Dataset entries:
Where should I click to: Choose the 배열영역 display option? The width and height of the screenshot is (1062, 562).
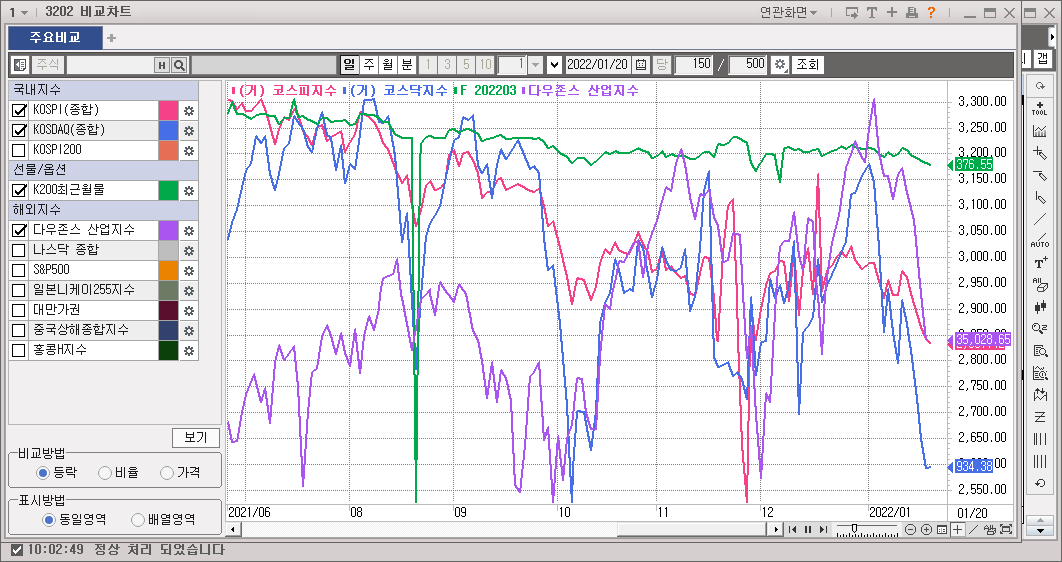pyautogui.click(x=138, y=520)
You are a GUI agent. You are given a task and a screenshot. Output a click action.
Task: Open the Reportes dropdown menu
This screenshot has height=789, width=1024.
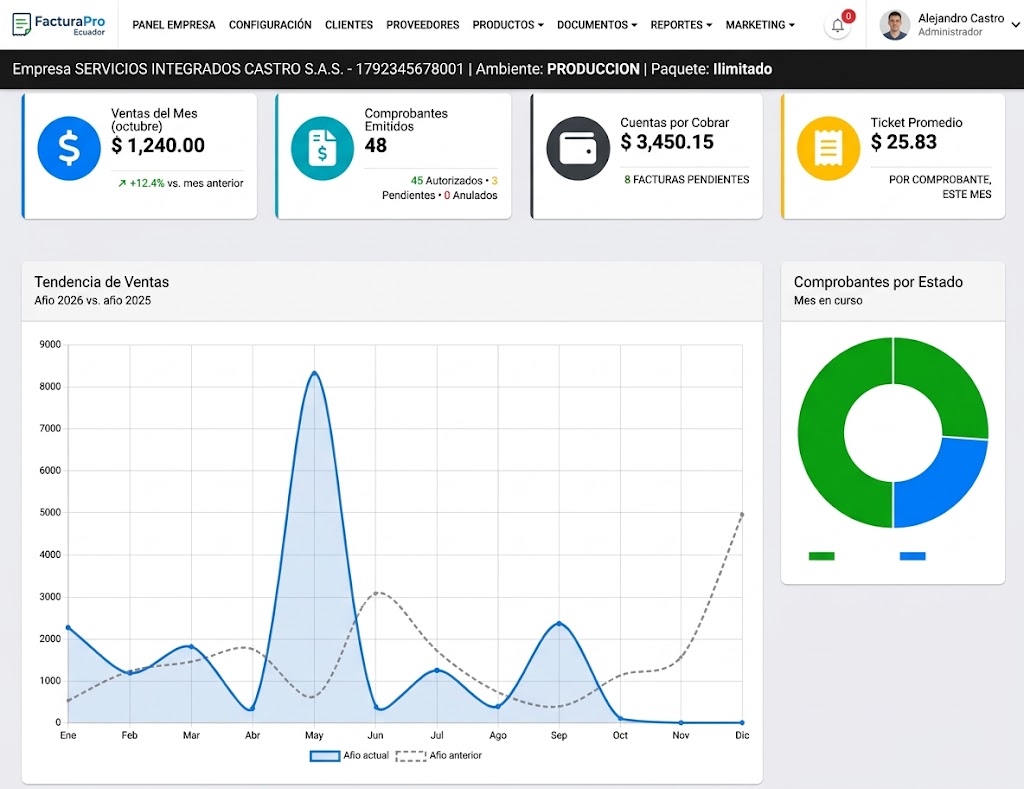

## Task description
An exact copy of the entries, without any pictures, is what the answer should be.

## Written answer
Where should I click to: Choose the 배열영역 display option? The width and height of the screenshot is (1062, 562).
pyautogui.click(x=138, y=520)
You are a GUI agent. You are given a task and a screenshot. Output a click action.
Task: Open the Reportes dropdown menu
This screenshot has height=789, width=1024.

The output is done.